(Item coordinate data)
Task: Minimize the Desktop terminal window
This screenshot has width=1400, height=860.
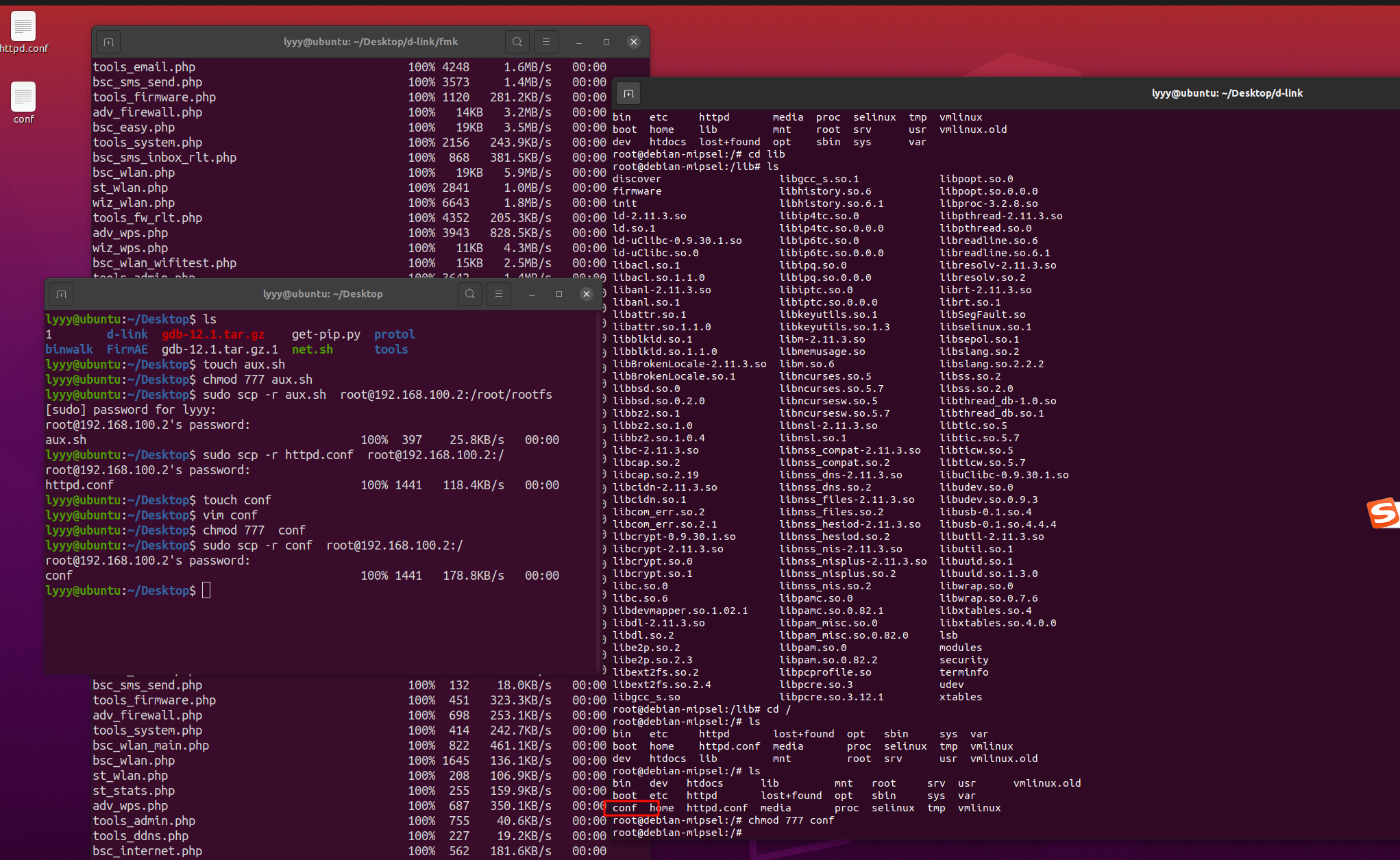Action: (x=532, y=294)
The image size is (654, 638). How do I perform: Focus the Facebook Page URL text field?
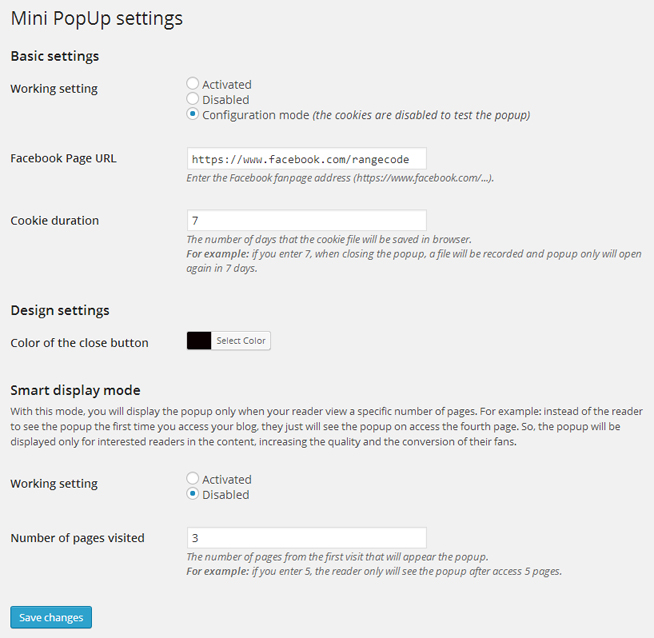click(x=307, y=159)
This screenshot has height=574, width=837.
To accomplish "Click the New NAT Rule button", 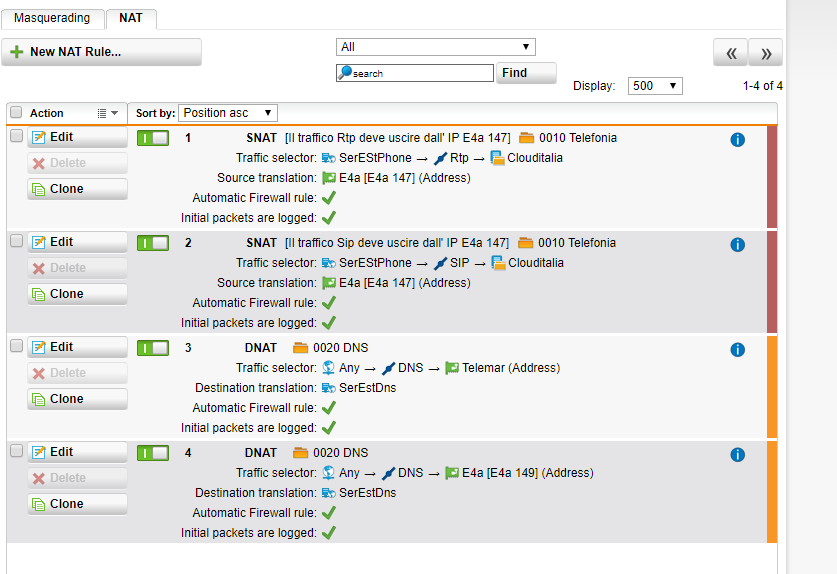I will click(101, 52).
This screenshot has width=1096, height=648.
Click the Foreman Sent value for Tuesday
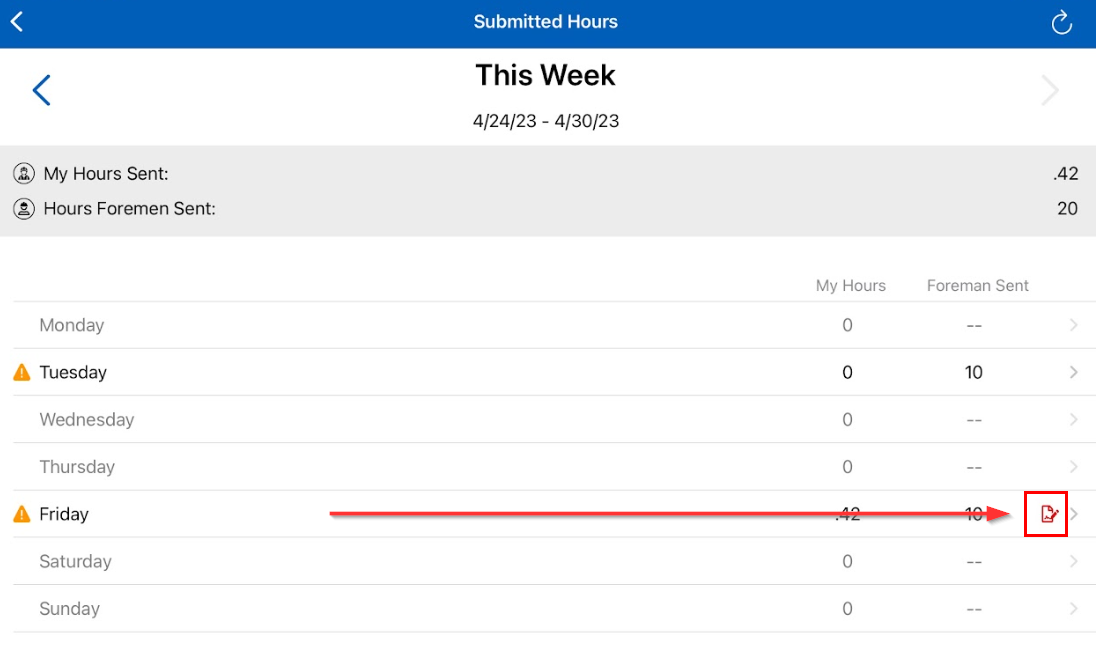coord(974,373)
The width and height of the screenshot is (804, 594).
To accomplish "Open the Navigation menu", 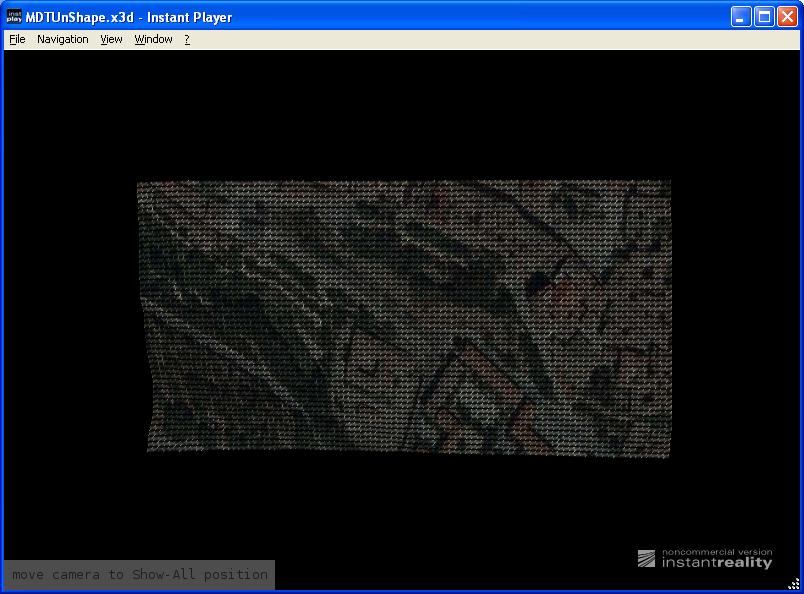I will tap(62, 39).

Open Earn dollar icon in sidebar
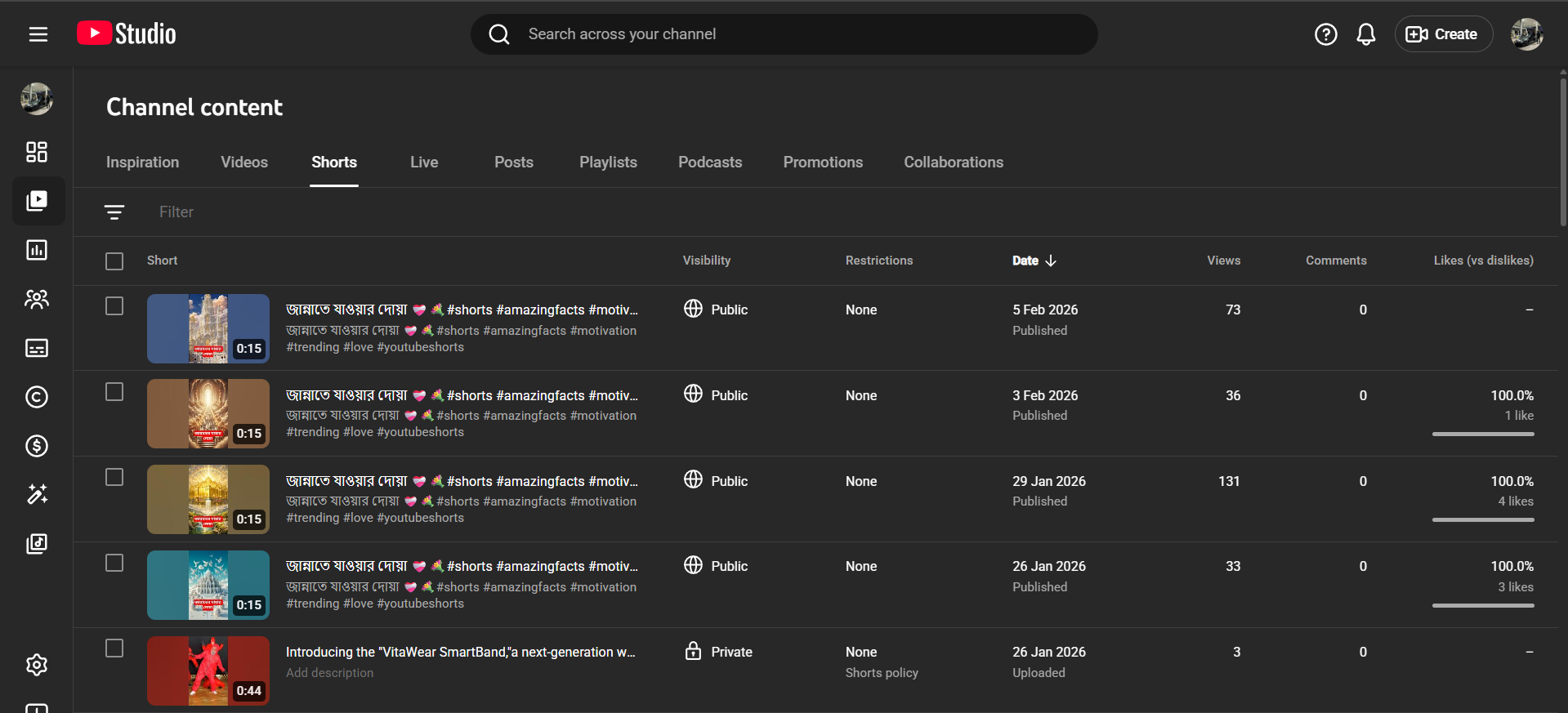37,446
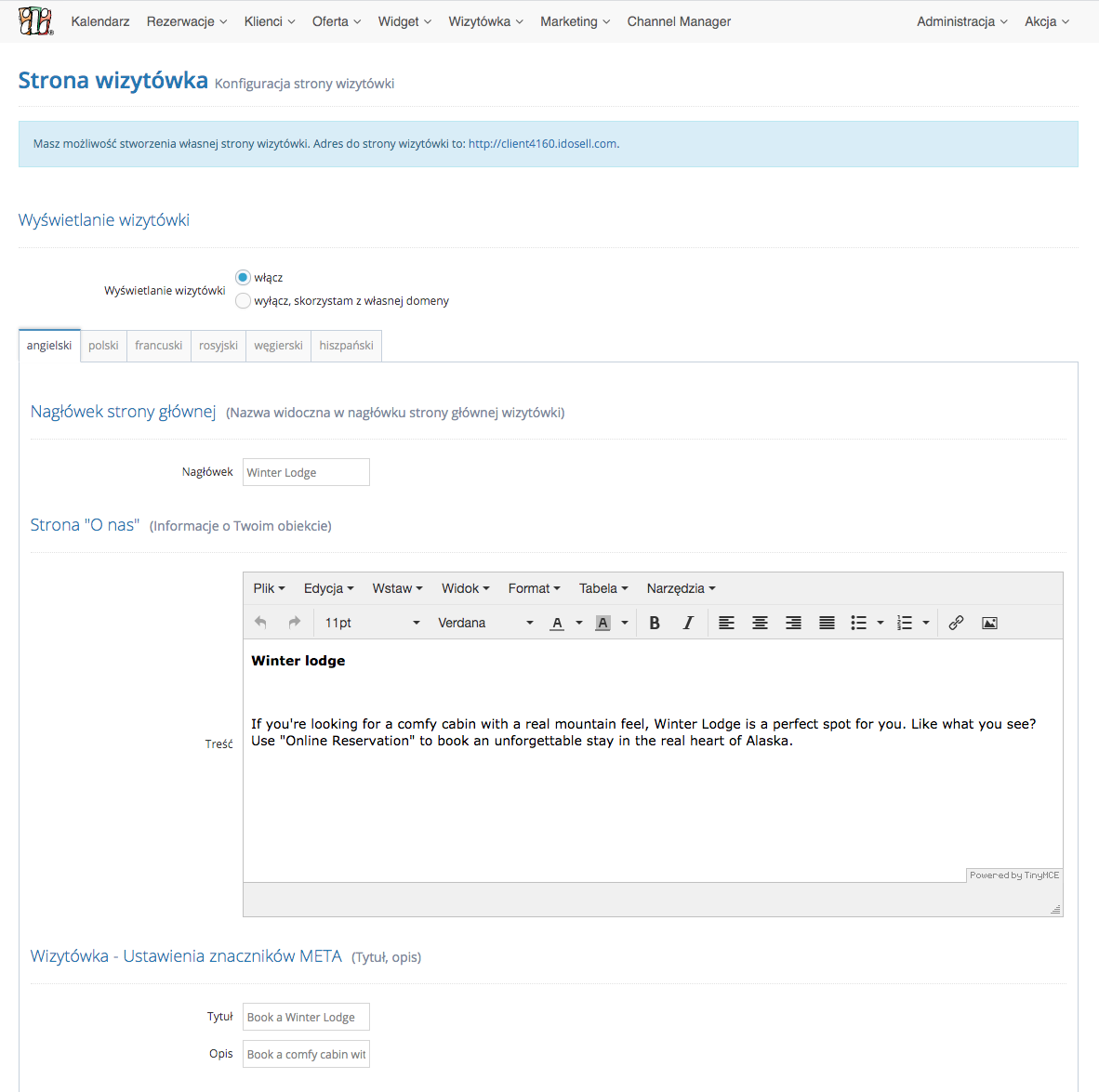Insert an image using the picture icon
The height and width of the screenshot is (1092, 1099).
tap(989, 623)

**Exercise prompt**
How many lines of the data above contain the string "height"? Matching is case-sensitive. Reply with the number only.

**Reply to the task**
5